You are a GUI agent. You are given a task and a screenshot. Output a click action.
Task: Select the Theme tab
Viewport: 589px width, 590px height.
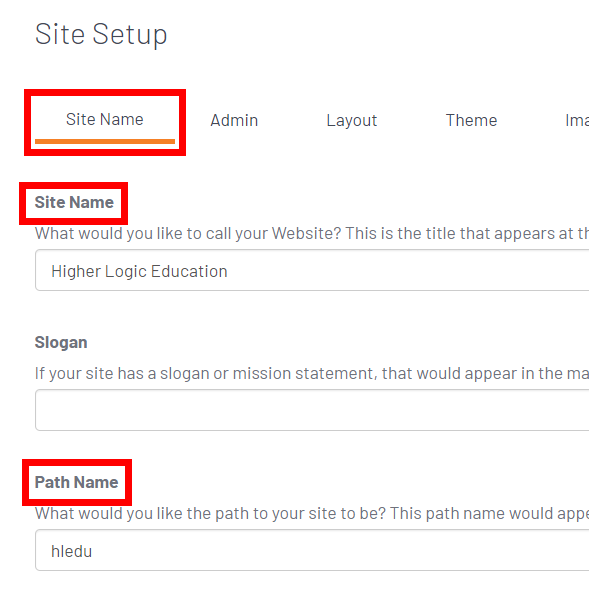pyautogui.click(x=471, y=121)
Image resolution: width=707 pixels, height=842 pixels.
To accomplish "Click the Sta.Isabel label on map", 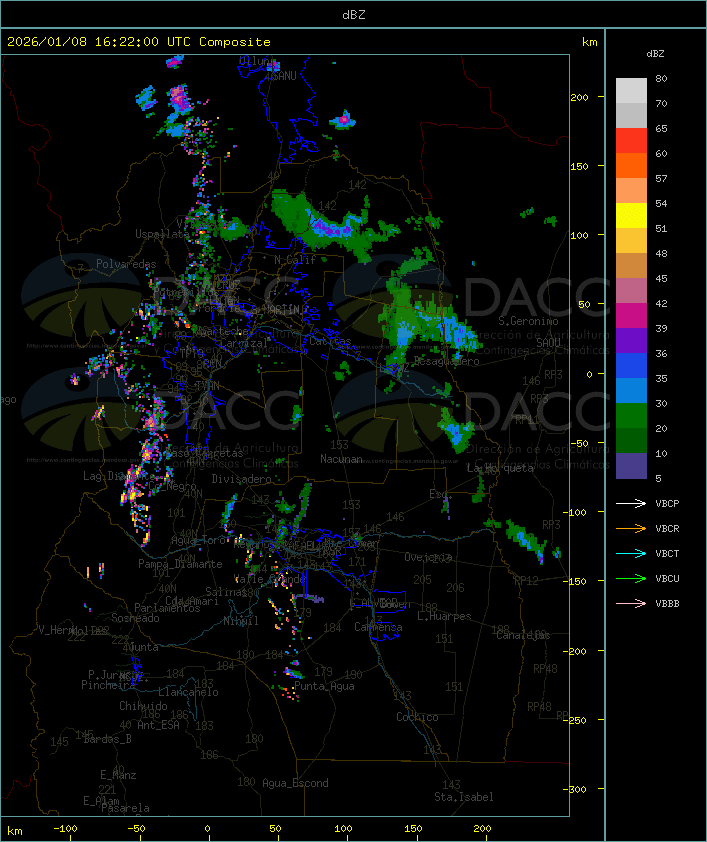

What you need to do - Could you give the listing again exactly as it stands, minus any pictures?

Solution to this problem -
You are a GUI agent. You are given a task and a screenshot. Output a click action.
Task: Select the Theme tab
Viewport: 589px width, 590px height.
pyautogui.click(x=471, y=121)
Image resolution: width=707 pixels, height=842 pixels.
To accomplish "Click the Sta.Isabel label on map", 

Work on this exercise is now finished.